> **PROBLEM TO WORK ON**: Copy the records from the line with "Where should I click to: Jump" up to and including the line with "pos(278,62)", switching every "icon" to "button" and leaving all else unchanged.

-=-=-

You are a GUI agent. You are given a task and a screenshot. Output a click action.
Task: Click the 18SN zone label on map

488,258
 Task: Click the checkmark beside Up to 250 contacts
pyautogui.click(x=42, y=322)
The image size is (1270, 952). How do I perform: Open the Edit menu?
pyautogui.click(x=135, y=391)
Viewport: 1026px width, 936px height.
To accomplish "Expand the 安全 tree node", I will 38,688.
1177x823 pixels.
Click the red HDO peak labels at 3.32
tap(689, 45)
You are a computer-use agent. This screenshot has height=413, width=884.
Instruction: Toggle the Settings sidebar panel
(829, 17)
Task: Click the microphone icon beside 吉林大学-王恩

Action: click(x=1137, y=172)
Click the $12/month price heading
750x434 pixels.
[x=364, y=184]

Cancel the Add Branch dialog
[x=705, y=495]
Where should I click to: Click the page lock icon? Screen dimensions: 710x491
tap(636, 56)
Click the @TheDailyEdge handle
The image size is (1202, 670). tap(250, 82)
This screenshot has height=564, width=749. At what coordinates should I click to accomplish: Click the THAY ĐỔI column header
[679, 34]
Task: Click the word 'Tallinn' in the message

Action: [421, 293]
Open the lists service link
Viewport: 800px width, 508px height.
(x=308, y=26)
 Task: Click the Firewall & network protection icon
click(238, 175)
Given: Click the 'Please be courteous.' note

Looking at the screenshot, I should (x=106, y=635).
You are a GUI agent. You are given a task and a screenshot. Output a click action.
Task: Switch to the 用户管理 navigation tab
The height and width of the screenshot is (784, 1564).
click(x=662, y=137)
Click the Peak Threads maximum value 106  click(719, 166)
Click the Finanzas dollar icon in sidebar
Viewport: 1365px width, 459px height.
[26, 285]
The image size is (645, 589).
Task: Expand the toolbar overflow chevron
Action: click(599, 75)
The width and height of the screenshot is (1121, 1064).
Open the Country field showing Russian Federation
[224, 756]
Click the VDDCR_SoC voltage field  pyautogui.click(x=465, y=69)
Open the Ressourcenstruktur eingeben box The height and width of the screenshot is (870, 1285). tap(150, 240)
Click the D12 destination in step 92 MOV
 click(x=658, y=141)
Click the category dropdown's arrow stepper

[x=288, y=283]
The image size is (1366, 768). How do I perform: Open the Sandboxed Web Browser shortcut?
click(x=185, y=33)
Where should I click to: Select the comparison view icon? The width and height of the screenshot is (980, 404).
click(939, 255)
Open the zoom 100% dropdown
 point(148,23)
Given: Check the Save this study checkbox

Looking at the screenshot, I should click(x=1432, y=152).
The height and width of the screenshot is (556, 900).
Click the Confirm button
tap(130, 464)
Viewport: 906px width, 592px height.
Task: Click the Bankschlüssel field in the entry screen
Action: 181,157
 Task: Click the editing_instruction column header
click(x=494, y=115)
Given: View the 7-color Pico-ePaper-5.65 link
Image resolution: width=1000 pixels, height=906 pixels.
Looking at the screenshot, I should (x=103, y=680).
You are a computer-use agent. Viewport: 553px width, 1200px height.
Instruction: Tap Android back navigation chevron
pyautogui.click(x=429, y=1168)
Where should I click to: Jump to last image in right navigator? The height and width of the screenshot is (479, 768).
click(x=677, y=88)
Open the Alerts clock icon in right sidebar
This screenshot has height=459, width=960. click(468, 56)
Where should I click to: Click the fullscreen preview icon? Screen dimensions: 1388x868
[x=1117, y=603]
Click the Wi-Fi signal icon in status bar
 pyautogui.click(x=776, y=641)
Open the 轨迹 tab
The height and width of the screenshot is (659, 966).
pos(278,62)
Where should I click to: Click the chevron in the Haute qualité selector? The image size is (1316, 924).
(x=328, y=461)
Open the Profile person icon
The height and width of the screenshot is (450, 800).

-=-=-

> **EXERCISE OUTPUT**:
Where should I click to: Jump to last image in right navigator? The height and width of the screenshot is (479, 768).
click(x=677, y=88)
Open the Alerts clock button in right sidebar
This screenshot has height=459, width=960. click(468, 56)
Where should I click to: Click the fullscreen preview button? Screen dimensions: 1388x868
[x=1117, y=603]
Click the Wi-Fi signal button in status bar
 pyautogui.click(x=776, y=641)
Open the 轨迹 tab
The height and width of the screenshot is (659, 966).
pos(278,62)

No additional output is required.